Tre sono le cose nella zucca di dentro che è essa stessa l'abisso: l'abisso di Leonardo, l'abisso degli stregoni, l'abisso ad un istante di tempo della tradizione, immobile come il rappresentante del defunto, silenzioso come un abisso, si manifesta come un drago. Siccome vedere è fornire istantaneamente l'ultimo termine di sostituzione di una serie non bisogna prendere sul serio queste pretenziose parole di spazio e di tempo. Piuttosto il ritorno all'abisso di solitarissimi giochi meridiani, dove se era presente lo era ad una distanza incommensurabile. Piste attraverso il deserto od addirittura l'altrove i movimenti delle lettere. Sono le vie a mettersi in cammino. Non si sa se siano fiocchi di neve o fiori di pesco a trasvolare tutt'intorno. L'analogia della forma percepita con il modello, o forma genetica, frena la catastrofe della percezione, grazie al fenomeno della risonanza. Possiamo noi, infatti riconoscere qualcosa che non sia già parte di noi?
Radice. Fonte. Al centro. Oltre il viso di pianto e la bocca tremante, l'asciugamano umido intorno alla testa, un buio senza conciliazione. Il suo organo trasmesso in una luna di pochi millimetri, quelli sono ancora di più che gli anni luce. Un arretramento leonardesco in tre abissi, uno è silenzioso, l'altro è una stanza pascaliana, nell'altro vi si salta. Viste da vicino una pietra od una foglia sono infinite. Dai Vedanta ad Heisenberg, passando per Kafka ed Orson Welles: problema del testimone e della sua probabile localizzazíone. Da parte di Valery è una concessione alle affettazioni di questo secolo leggere l'abisso leonardesco come un ostacolo tecnico od una sfida a chissà quale ingegno.

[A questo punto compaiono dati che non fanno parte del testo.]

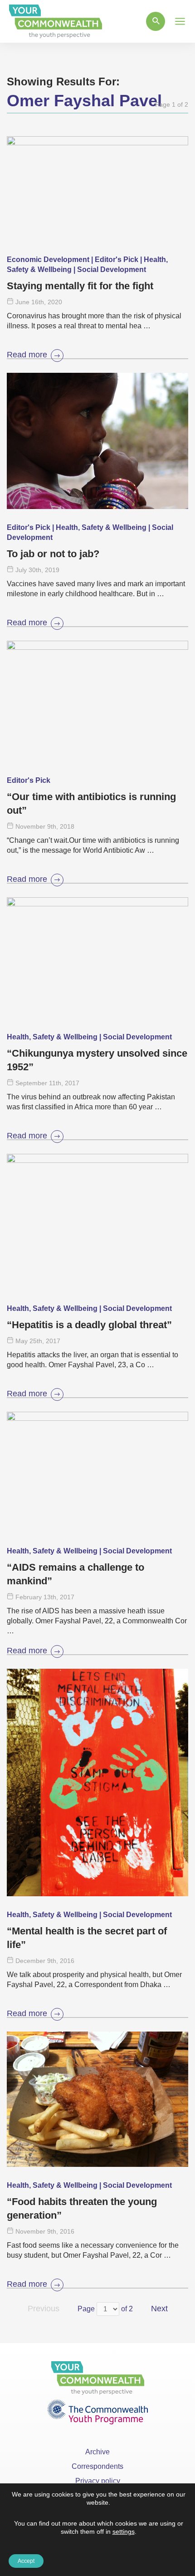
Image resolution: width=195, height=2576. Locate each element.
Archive (97, 2452)
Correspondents (97, 2466)
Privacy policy (97, 2481)
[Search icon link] (155, 21)
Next (159, 2308)
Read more (27, 354)
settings (123, 2531)
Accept (26, 2561)
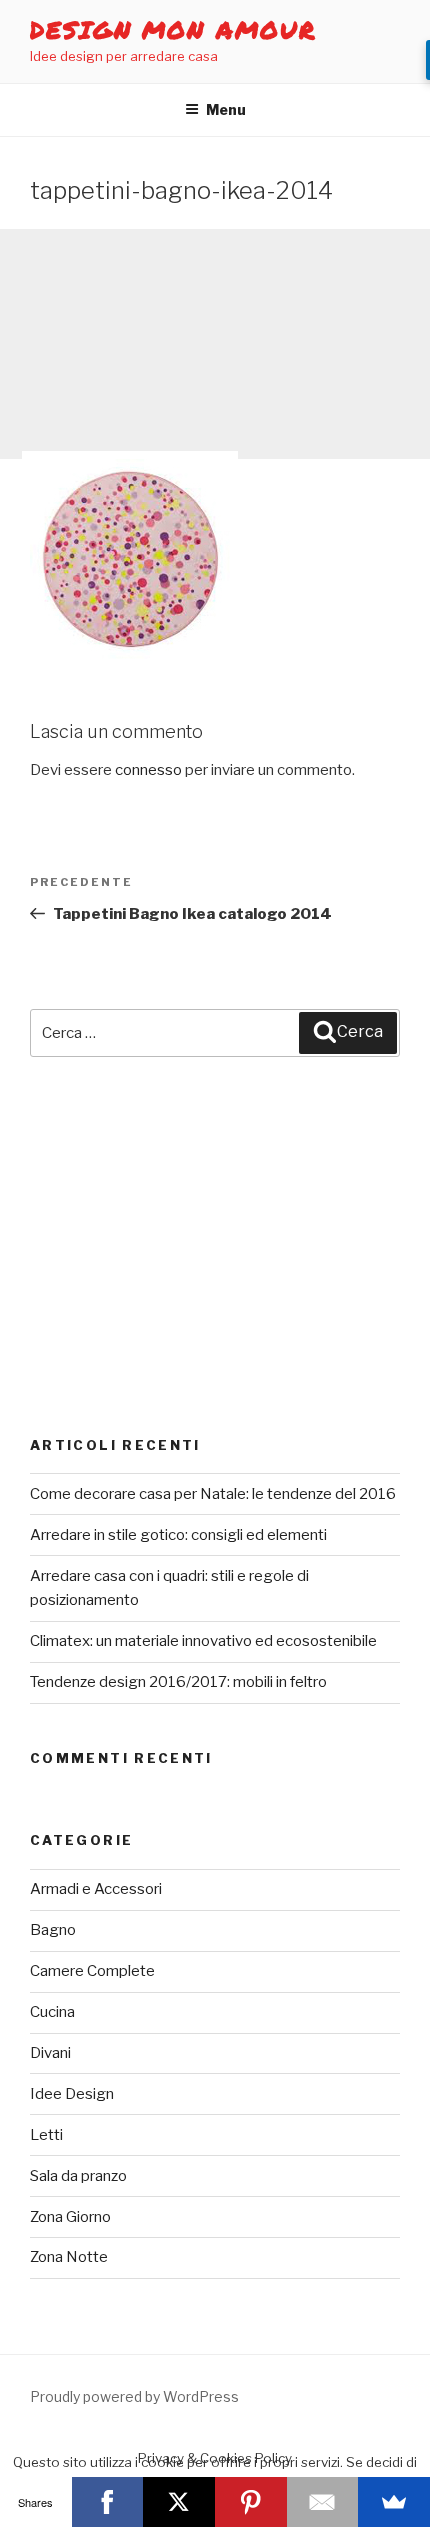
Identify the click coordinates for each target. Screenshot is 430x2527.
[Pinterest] (251, 2502)
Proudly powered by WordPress (134, 2396)
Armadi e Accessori (96, 1889)
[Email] (323, 2502)
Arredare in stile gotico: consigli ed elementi (178, 1535)
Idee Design (72, 2094)
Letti (46, 2135)
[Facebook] (108, 2502)
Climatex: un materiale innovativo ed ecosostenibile (203, 1641)
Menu (226, 109)
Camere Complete (92, 1971)
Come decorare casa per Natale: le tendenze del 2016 (213, 1494)
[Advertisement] (215, 344)
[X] (179, 2502)
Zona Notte (69, 2257)
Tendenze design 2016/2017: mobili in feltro (178, 1682)
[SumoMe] (394, 2502)
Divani (50, 2053)
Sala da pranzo (78, 2176)
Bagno (53, 1930)
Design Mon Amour (173, 29)
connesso (148, 770)
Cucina (52, 2012)
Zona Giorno (70, 2217)
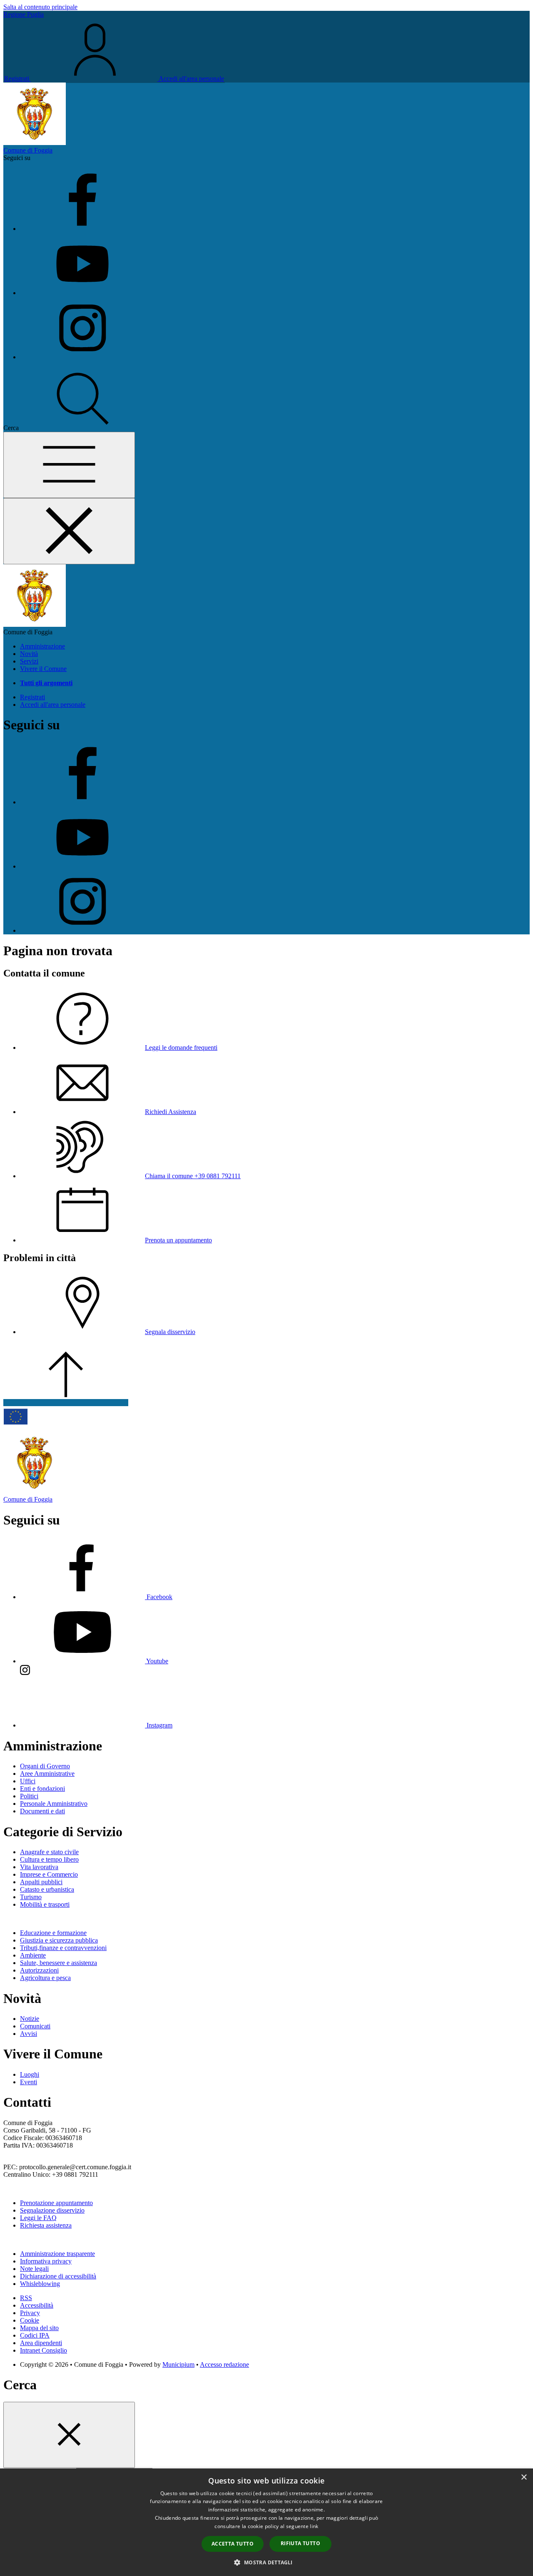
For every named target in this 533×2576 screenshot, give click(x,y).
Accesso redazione (224, 2364)
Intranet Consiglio (43, 2350)
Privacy (30, 2312)
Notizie (29, 2018)
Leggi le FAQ (38, 2217)
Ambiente (33, 1955)
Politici (29, 1796)
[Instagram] (82, 356)
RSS (26, 2297)
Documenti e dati (42, 1811)
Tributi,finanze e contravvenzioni (63, 1947)
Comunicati (35, 2026)
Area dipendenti (41, 2342)
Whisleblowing (40, 2283)
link (314, 2526)
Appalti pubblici (41, 1881)
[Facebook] (82, 228)
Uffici (27, 1781)
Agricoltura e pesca (45, 1977)
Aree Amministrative (47, 1773)
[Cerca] (82, 427)
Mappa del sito (39, 2327)
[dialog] (266, 2522)
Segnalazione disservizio (52, 2210)
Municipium (178, 2364)
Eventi (28, 2081)
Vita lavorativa (39, 1866)
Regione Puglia (23, 14)
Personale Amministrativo (53, 1803)
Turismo (31, 1896)
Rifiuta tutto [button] (300, 2543)
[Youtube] (82, 292)
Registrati (17, 78)
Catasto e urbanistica (47, 1889)
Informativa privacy (46, 2261)
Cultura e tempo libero (49, 1859)
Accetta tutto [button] (233, 2543)
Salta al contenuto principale (40, 6)
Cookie (29, 2320)
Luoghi (29, 2074)
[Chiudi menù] (69, 531)
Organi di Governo (45, 1766)
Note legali (34, 2268)
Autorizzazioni (39, 1970)
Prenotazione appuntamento (56, 2202)
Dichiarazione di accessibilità (58, 2276)
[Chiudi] (69, 2435)
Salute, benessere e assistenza (58, 1962)
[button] (266, 2562)
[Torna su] (65, 1402)
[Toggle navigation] (69, 465)
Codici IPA (35, 2335)
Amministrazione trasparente (57, 2253)
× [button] (524, 2477)
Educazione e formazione (53, 1932)
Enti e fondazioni (42, 1788)
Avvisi (28, 2033)
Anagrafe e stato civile (49, 1851)
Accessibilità (36, 2305)
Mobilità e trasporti (45, 1904)
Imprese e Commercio (49, 1874)
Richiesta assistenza (46, 2225)
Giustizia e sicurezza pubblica (59, 1940)
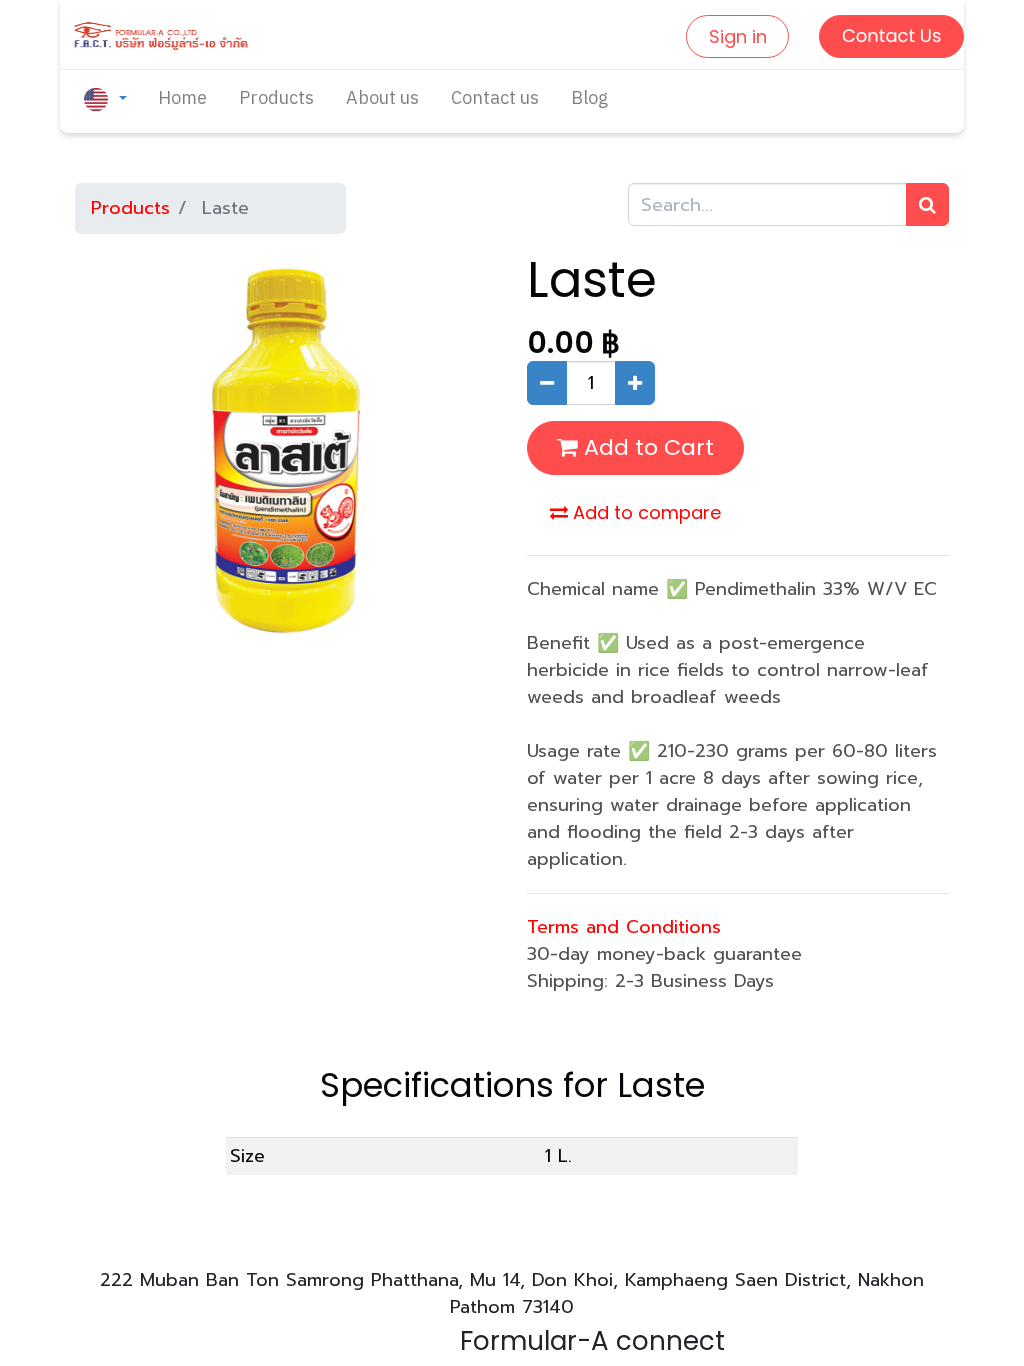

Lezama Lima, riferendosi all'episodio cervantesiano della visita di Don Chisciotte in casa dei duchi ne definisce il sortilegio narrativo come quantità incantata, senza andare oltre, come al solito il suo dettato fra oracolare e barocco (si intenda: senza fornire referenti ermeneutici). D'altronde Carmelo Bene, commentando lo stesso episodio, prima ancora della pubblicazione del citato volume di Lezama Lima, afferma essere non Cervantes né Don Chisciotte il locutore, ma il cosiddetto elmo di Mambrino, vale a dire la bacinella da barbiere... Questo a dire quanto fatale sarebbe l'offuscamento della differenza fra locutore ed attante, perdita della quale nessuna prudenza semiologica vale a scampare.
Le sfere armillari, le parallasse, l'epicicloide, localizzazioni non cartografiche né tecnologiche del o dei progetti globali, alle periferie più estreme. Gli oggetti, o meglio le materie del contendere: criseide, briseide, le armi di aiace ormai inutili, rare edizioni di pynchon, un neo quasi invisibile sopra il labbro superiore a sinistra, inutili ore di strada ferrata fino alle soglie della bestialità pura, una città fatta di niente, fatta e basta.
"Le catastrofi peggiori non sono quelle che distruggono le nostre case, sono quelle che decimano i nostri incanti".
A questo punto: chiedersi come la scrittura del disastro, l'inventario accuratissimo delle rovine e degli stilemi... l'alternarsi di frasi fatte e frasi disfatte, il tutto messo per iscritto, rigo per rigo, con il sottile compiacimento della devastazione. Viviamo in un universo per la sua gran parte disorganizzato, rapide incursioni nel sud est asiatico, d'altronde subito smentite con fermezza. Il fatto che l'orsa maggiore stesse probabilmente dormendo o che le stelle si fossero inesorabilmente spente, ad una ad una non impediva affatto di immergersi del tutto in lei come in un coloratissimo acquario.